In this series, I will be reading every Brian Keene fiction book that has been published (and is still available in print), and then producing an essay on it. With the exception of Girl On The Glider, these essays will be based upon a first read of the books concerned. The article will assume you’ve read the book, and you should expect MASSIVE spoilers.


I hope you enjoy my voyage of discovery.


20: Terminal - Authors Preferred Text


So. Breaking format a bit with this one. I originally covered Terminal in the third essay of this  series, as that’s when the book was originally released. In the postscript for that essay, I noted that the book had been significantly altered by the editorial process, cutting a bunch of material around the child hostage, Benji; in particular, the revelation that Benji had been immaculately conceived and was in point of fact the second coming of Christ. Keene’s been on the record as saying the changes came about because of fears of a religious backlash by the publishers, and were effectively imposed on the book. He’d also been public about the fact that he didn’t hold the rights and hoped one day to regain them, in order to be able to publish the definitive version of the text.

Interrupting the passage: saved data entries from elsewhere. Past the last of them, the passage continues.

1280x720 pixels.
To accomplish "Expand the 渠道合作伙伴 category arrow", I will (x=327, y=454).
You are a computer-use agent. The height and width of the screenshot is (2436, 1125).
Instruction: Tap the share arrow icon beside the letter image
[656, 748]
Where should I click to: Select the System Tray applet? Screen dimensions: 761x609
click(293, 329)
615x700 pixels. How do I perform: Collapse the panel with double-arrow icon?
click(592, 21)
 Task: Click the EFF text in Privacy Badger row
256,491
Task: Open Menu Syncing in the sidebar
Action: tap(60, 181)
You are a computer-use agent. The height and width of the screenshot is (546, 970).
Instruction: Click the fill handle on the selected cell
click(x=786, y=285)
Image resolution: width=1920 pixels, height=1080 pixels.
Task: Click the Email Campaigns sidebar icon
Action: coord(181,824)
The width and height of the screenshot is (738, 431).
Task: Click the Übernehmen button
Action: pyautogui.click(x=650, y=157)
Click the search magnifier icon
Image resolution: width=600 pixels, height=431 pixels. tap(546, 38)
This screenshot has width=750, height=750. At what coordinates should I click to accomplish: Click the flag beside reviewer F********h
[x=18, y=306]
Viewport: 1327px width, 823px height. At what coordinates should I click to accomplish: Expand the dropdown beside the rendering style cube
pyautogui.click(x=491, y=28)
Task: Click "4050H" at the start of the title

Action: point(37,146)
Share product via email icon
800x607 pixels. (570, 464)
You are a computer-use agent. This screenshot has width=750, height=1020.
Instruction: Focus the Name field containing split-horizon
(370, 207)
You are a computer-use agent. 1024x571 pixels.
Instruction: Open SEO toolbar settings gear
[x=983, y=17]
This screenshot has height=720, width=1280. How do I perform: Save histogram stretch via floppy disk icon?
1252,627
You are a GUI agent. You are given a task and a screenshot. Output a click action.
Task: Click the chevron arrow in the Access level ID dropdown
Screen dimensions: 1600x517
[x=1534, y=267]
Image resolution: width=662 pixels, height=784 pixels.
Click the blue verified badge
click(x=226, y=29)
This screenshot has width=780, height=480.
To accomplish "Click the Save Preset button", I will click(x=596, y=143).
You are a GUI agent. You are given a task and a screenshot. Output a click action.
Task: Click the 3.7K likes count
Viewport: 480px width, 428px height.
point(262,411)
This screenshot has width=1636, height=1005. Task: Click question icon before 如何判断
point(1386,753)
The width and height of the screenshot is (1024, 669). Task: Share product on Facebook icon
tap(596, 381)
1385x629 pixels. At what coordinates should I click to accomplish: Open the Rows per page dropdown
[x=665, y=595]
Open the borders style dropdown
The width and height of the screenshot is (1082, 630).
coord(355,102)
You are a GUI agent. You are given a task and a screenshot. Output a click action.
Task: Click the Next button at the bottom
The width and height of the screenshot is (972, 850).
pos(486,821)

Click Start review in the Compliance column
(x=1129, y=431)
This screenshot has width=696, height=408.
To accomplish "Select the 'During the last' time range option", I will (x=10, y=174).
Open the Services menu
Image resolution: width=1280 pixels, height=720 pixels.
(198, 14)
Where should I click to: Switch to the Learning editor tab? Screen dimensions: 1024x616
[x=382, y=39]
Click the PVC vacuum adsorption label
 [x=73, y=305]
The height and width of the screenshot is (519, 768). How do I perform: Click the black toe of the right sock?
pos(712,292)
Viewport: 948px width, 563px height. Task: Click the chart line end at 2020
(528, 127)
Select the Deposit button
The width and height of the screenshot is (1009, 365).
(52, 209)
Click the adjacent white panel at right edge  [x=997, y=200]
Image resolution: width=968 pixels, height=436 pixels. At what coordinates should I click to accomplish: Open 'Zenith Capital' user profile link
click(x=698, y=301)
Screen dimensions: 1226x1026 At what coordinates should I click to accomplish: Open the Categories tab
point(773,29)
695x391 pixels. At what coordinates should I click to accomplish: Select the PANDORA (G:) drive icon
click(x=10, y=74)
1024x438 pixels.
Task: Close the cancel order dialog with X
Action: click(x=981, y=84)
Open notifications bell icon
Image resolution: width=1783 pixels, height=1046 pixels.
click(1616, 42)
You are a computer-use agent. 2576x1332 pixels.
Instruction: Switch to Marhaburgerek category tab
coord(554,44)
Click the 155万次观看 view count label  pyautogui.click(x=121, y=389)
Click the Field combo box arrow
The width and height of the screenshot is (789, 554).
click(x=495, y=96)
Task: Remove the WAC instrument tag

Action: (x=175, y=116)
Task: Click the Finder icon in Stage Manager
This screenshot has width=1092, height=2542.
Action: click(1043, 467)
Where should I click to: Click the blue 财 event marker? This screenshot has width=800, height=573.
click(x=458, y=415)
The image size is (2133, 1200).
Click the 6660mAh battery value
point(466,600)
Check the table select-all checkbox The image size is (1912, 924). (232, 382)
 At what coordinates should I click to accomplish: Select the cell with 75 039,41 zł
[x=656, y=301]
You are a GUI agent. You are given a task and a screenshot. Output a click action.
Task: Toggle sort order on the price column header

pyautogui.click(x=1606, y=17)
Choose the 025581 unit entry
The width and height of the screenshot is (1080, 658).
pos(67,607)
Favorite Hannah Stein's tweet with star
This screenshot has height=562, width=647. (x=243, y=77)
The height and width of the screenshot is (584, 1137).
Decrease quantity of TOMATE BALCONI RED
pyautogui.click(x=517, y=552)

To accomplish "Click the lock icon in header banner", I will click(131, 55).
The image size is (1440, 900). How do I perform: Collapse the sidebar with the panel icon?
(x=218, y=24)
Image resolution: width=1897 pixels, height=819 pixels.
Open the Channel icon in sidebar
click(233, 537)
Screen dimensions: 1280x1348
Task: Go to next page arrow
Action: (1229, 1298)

Well, that day has come. So while, strictly speaking, I should cover this text at the end, I figured I’d take the opportunity to celebrate hitting twenty essays by revisiting one of my favourites in the Keene canon, and see how the new material sits.


And I guess we should start with how the story grew in my estimation following that initial essay. Revisiting what I had to say then, I can see that while I clearly had a good time, I was also clearly a little down on the second half of the novel, and in particular the siege situation.  And yet when I’ve come to talk to other people about this essay project, at cons or in interviews, I found myself name dropping Terminal as one of my favourites, even before the preferred text announcement had been made. Part of the reason I decided to read a book ahead for this project - that’s to say, I finish reading the next book in the canon before I write the review of the previous one (meaning, yes, I just finished Clickers III) - is because I recognize that initial impressions can often deviate significantly from longer term appreciation. For me, the process of ‘mulching down’ - getting a little distance, letting the work sit, digest, even grow a little dim around the edges, I guess - often brings a greater clarity than the sit-down-right-now-and-tell-you-what-I-think approach. Your mileage may and probably does vary, of course; this isn’t meant as implied criticism of other approaches or self aggrandisement - I’m just talking about what I’ve found works best for me.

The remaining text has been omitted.